Una sociedad necesitada de esperanza
La sociedad moderna parece haberse quedado sin horizonte ni orientación, sin metas ni puntos de referencia consistentes. Los acontecimientos se atropellan unos a otros, pero no conducen a nada nuevo. El progreso se convierte en rutina. La cultura del consumismo produce novedad de productos, pero solo para mantener el sistema en el más absoluto inmovilismo. El hombre moderno es fundamentalmente «espectador». Un ser pasivo que participa en un engranaje que no está promovido por él y cuyo horizonte no llega a alcanzar.
Cuando no se espera nada del futuro, lo mejor es vivir al día y disfrutar al máximo del momento presente. Es la hora de buscar las «salidas de escape» que la cultura del hedonismo y el pragmatismo nos pueden ofrecer ahora mismo. La convivencia social se ve despojada así de «quehacer utópico». Son pocos los que se comprometen a fondo para que las cosas sean diferentes. Asistimos más bien a una creciente indiferencia hacia las cuestiones colectivas. Cada uno se preocupa de sí mismo.

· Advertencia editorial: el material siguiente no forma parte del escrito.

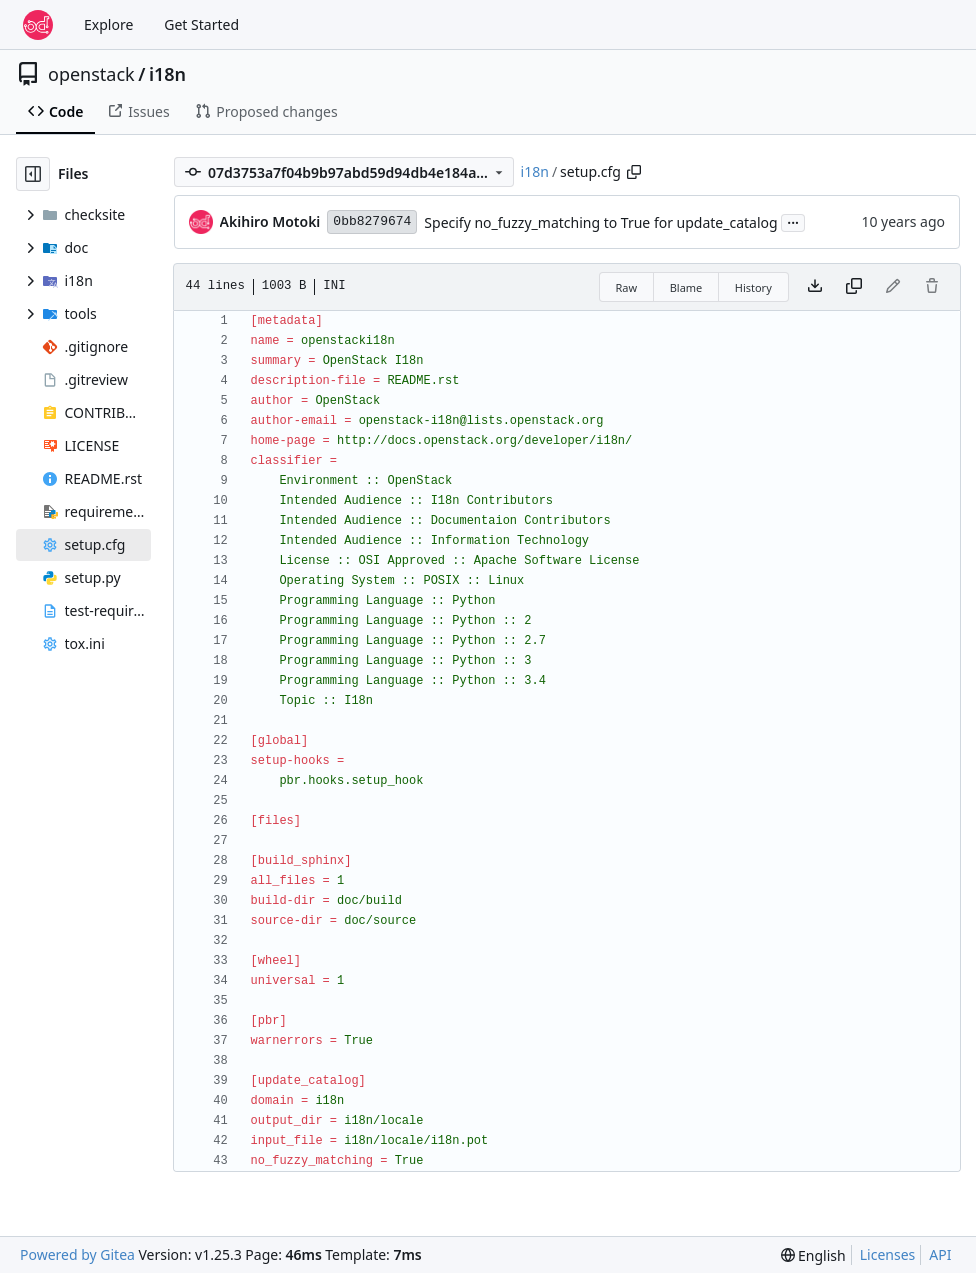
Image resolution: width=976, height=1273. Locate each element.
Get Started (201, 24)
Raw (627, 287)
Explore (108, 24)
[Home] (38, 25)
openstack (91, 74)
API (940, 1254)
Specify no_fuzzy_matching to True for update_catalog (600, 222)
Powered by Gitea (77, 1254)
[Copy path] (634, 172)
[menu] (813, 1255)
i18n (167, 74)
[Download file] (815, 287)
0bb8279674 (372, 221)
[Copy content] (854, 287)
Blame (686, 287)
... (793, 221)
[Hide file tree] (33, 174)
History (753, 287)
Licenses (888, 1254)
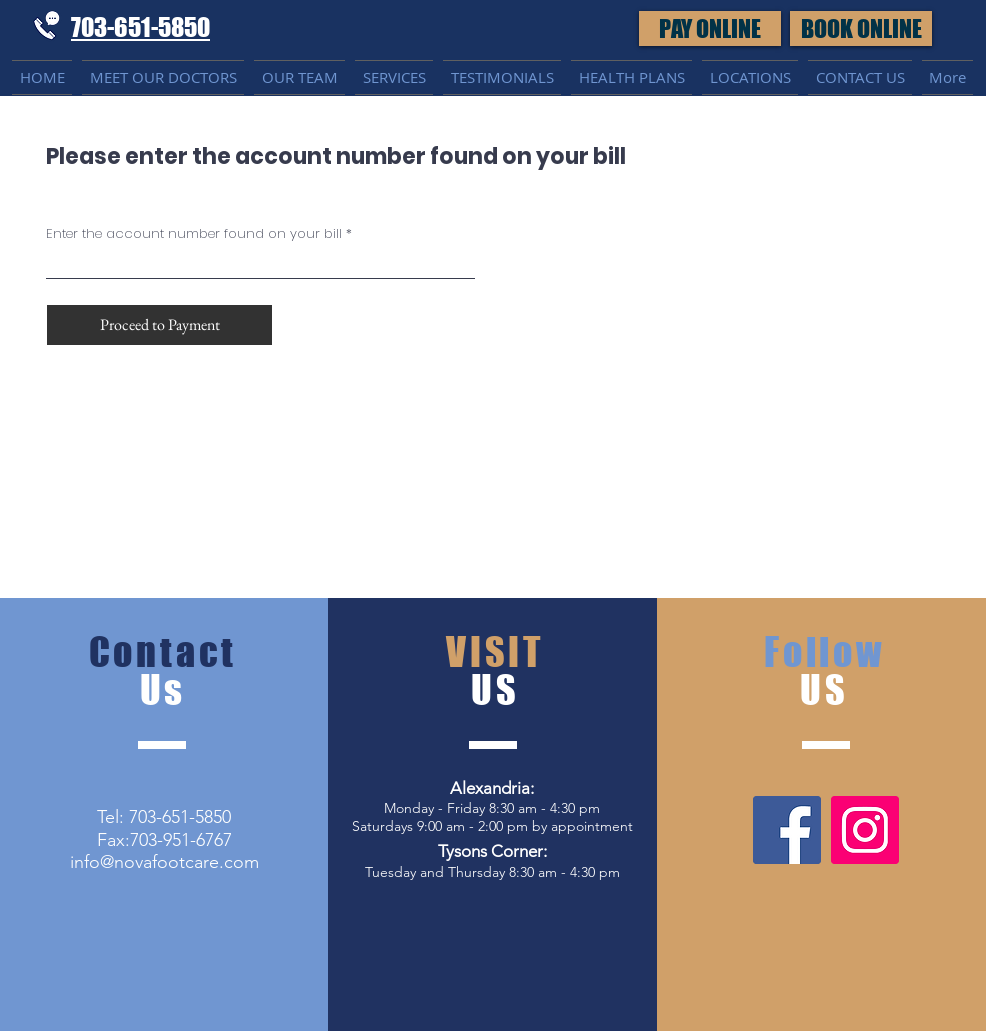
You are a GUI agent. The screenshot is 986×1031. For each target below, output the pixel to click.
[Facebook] (787, 830)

Ya no vivimos en una sociedad sólida, de contenidos precisos y valores absolutos, sino más bien en constante movilidad, incertidumbre y relativismo. ¿Qué seguridad podemos tener en un mundo en el que todos estamos vinculados con todos y donde la violencia no se detiene ante ninguna frontera? Además, la desigualdad se ha convertido en una magnitud global. En el futuro, el hambre, el paro, las guerras, la inseguridad sanitaria o la miseria seguirán desatando «desplazamientos masivos de los desesperados» hacia zonas más seguras.
La resurrección de Cristo, fundamento de nuestra esperanza
Es en medio de esta sociedad donde los cristianos de hoy hemos de «dar razón de nuestra esperanza» (1 Pedro 3,15) a nosotros mismos y a los hombres y mujeres con los que compartimos el comienzo de este azaroso milenio. Una esperanza que no es una utopía más, tal vez mejor construida y más resistente, ni una reacción desesperada frente a las crisis e incertidumbres del momento, sino que se arraiga en Jesucristo, crucificado por los hombres, pero resucitado por Dios.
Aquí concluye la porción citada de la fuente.